• Exercise instructions
Exactly retype the lines from the top of the data through the line containing "Given: Click the last Insu bar in CW 10", leaving out every picture.

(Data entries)
..........

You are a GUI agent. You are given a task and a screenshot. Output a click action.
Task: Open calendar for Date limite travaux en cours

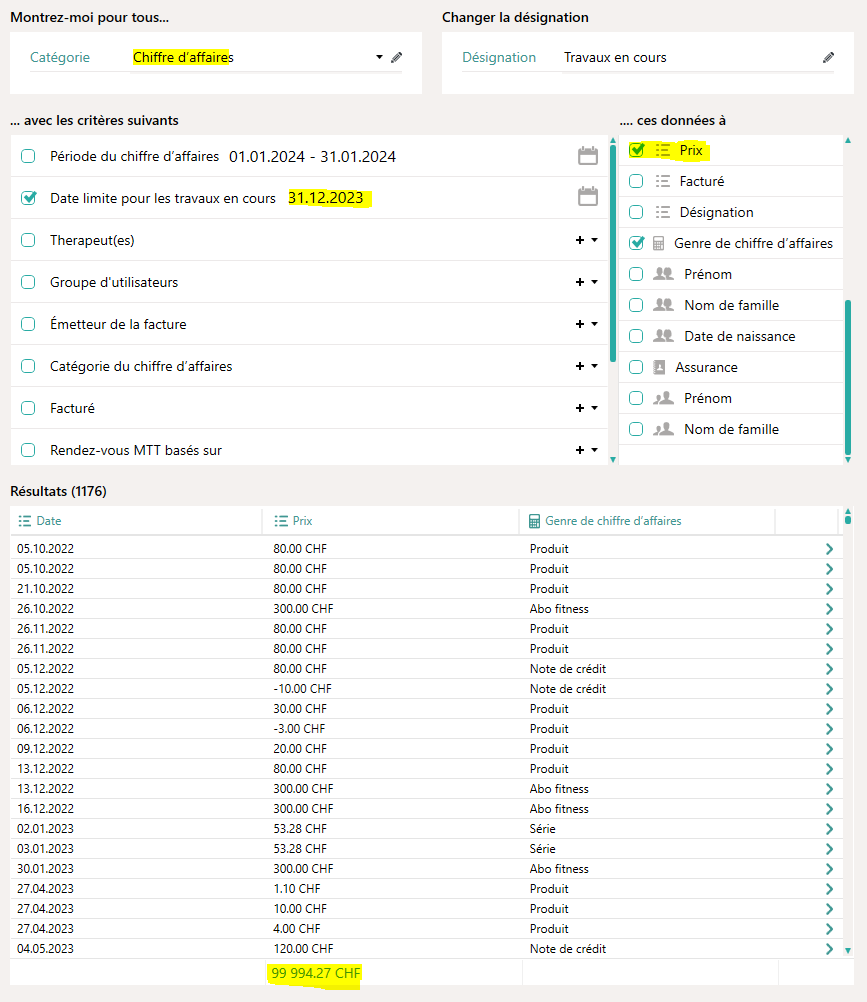[588, 197]
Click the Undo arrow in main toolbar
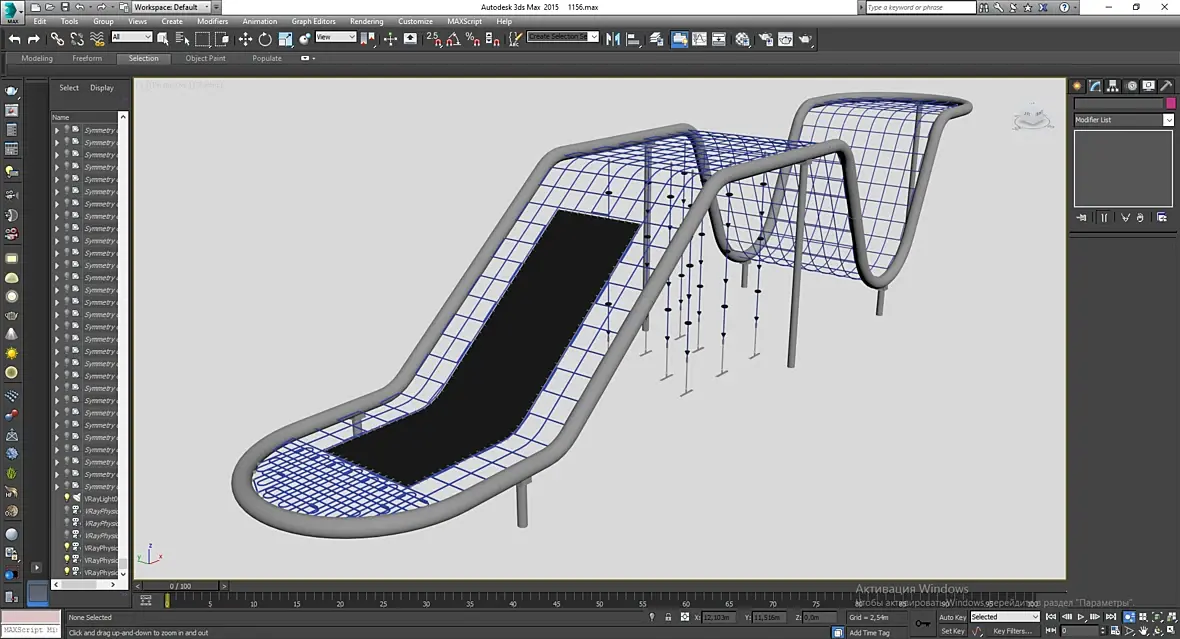The image size is (1180, 639). tap(14, 39)
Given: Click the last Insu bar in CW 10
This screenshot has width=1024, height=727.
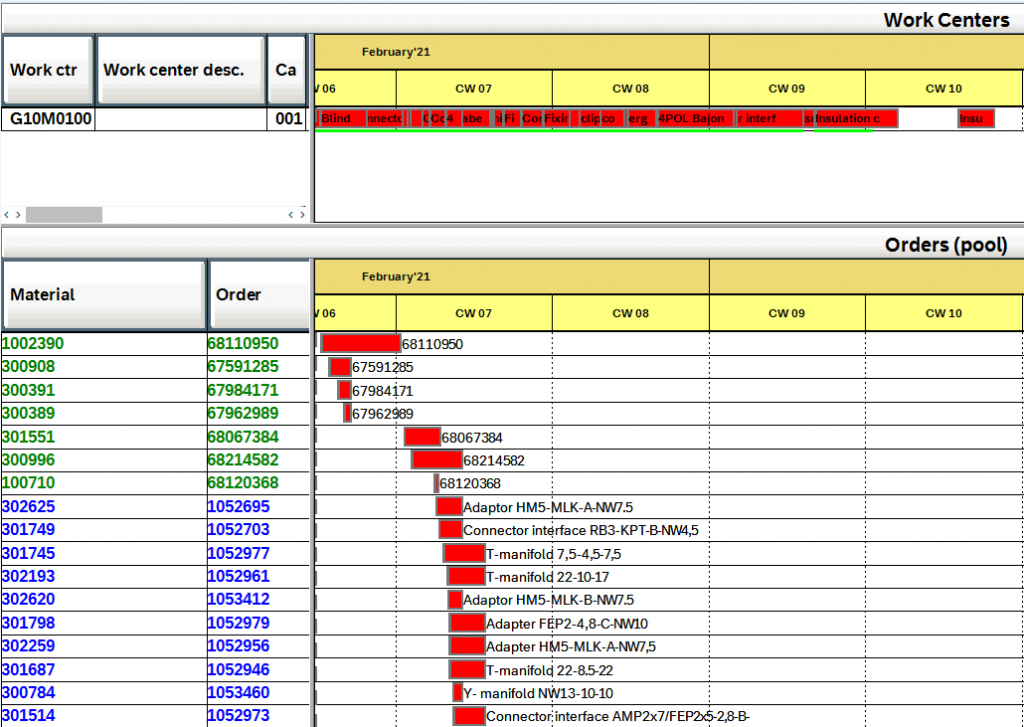Looking at the screenshot, I should tap(975, 119).
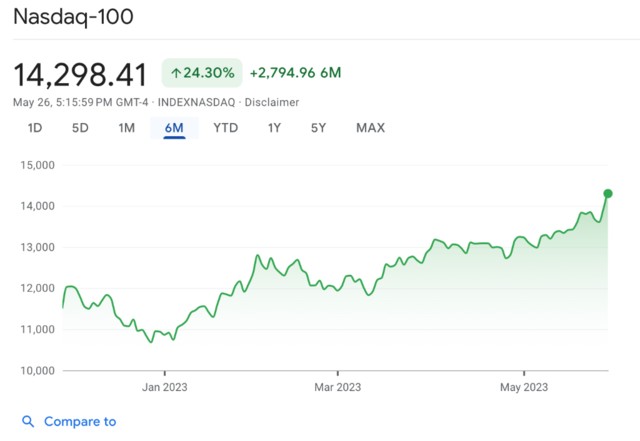This screenshot has width=640, height=441.
Task: Click the +2,794.96 6M change text
Action: 295,73

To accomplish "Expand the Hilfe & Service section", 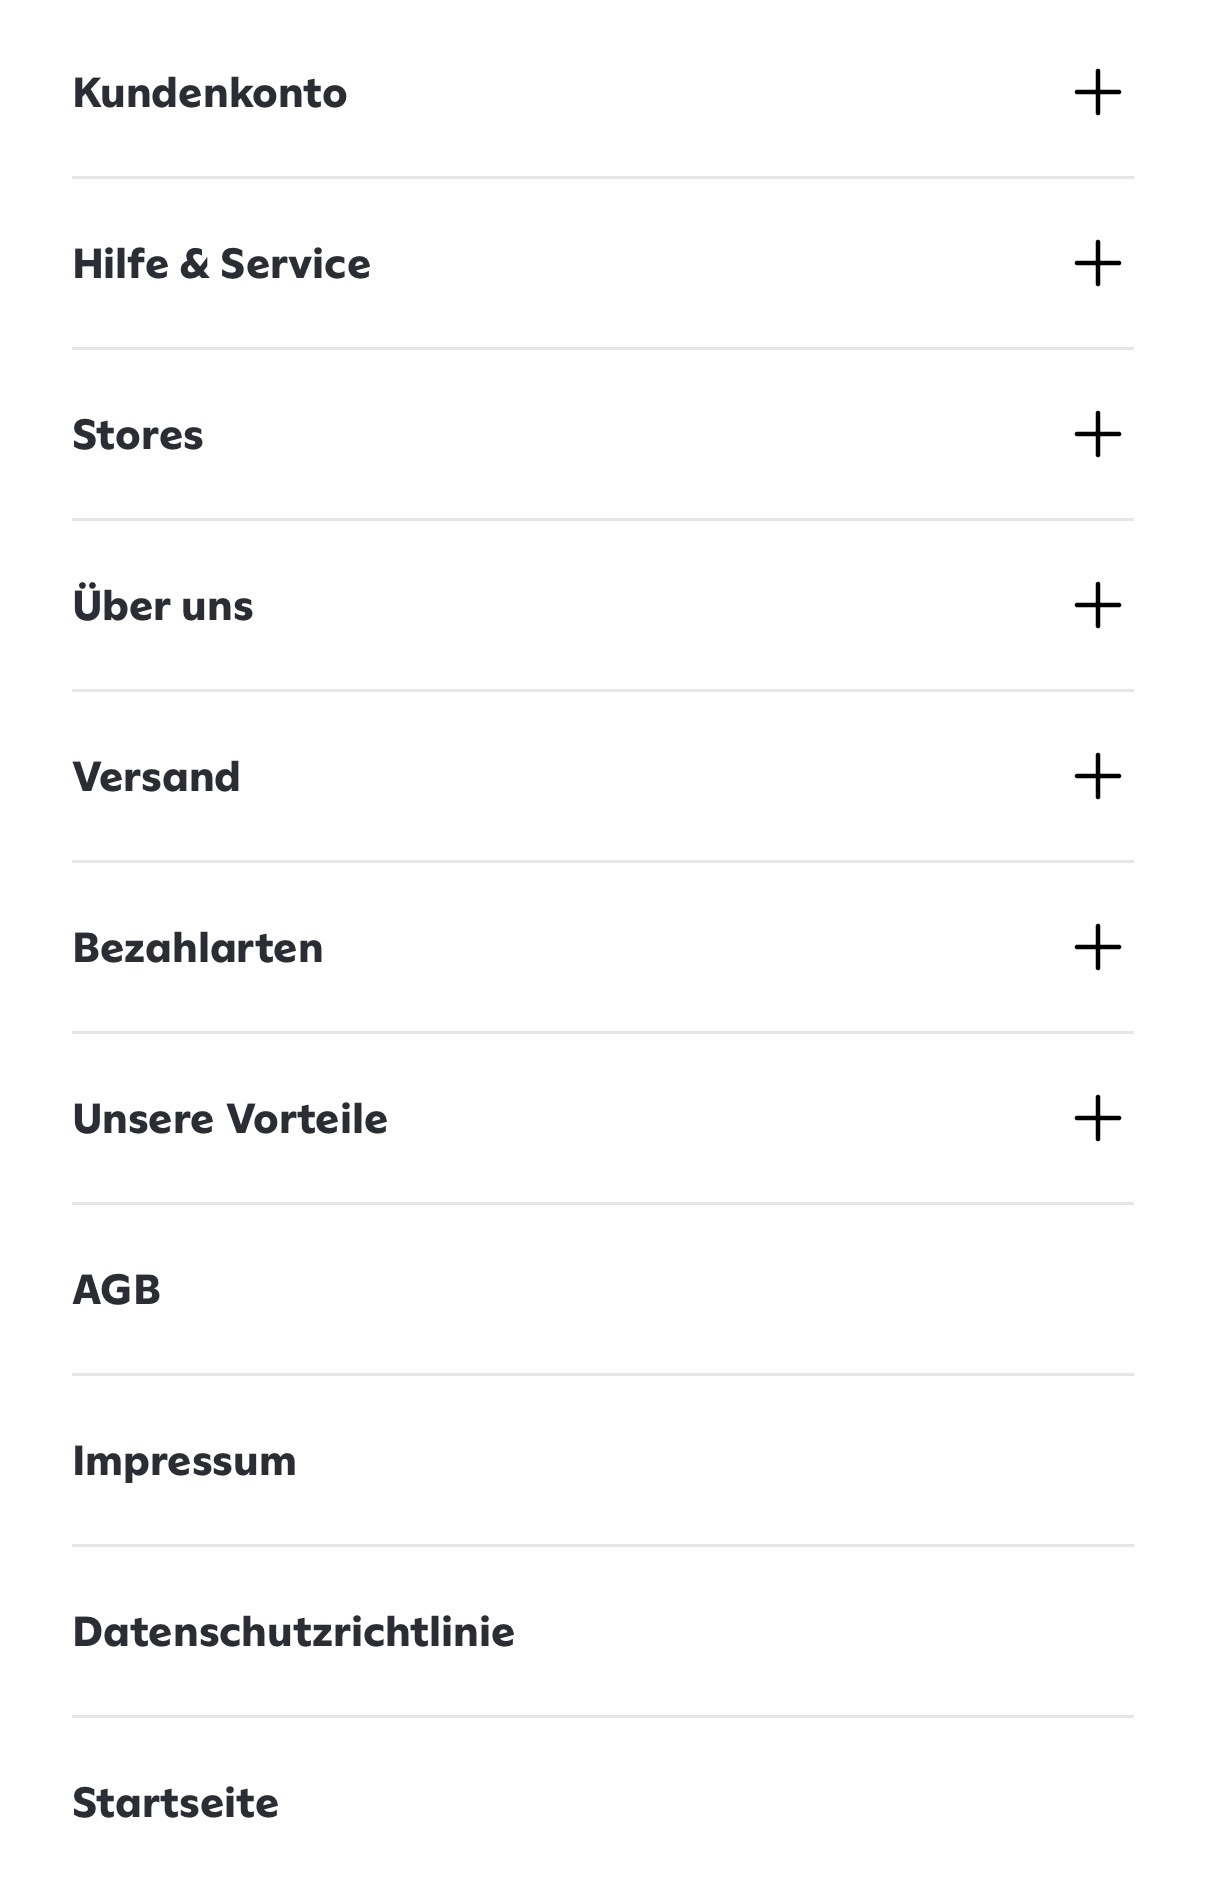I will pos(221,264).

..........

• Answer to this task
You are a GUI agent. You are given a task and a screenshot. Output a click action.
Task: Open calendar for Date limite travaux en cours

[588, 197]
Click the Undo arrow in main toolbar
The image size is (1180, 639). tap(14, 39)
Given: Click the last Insu bar in CW 10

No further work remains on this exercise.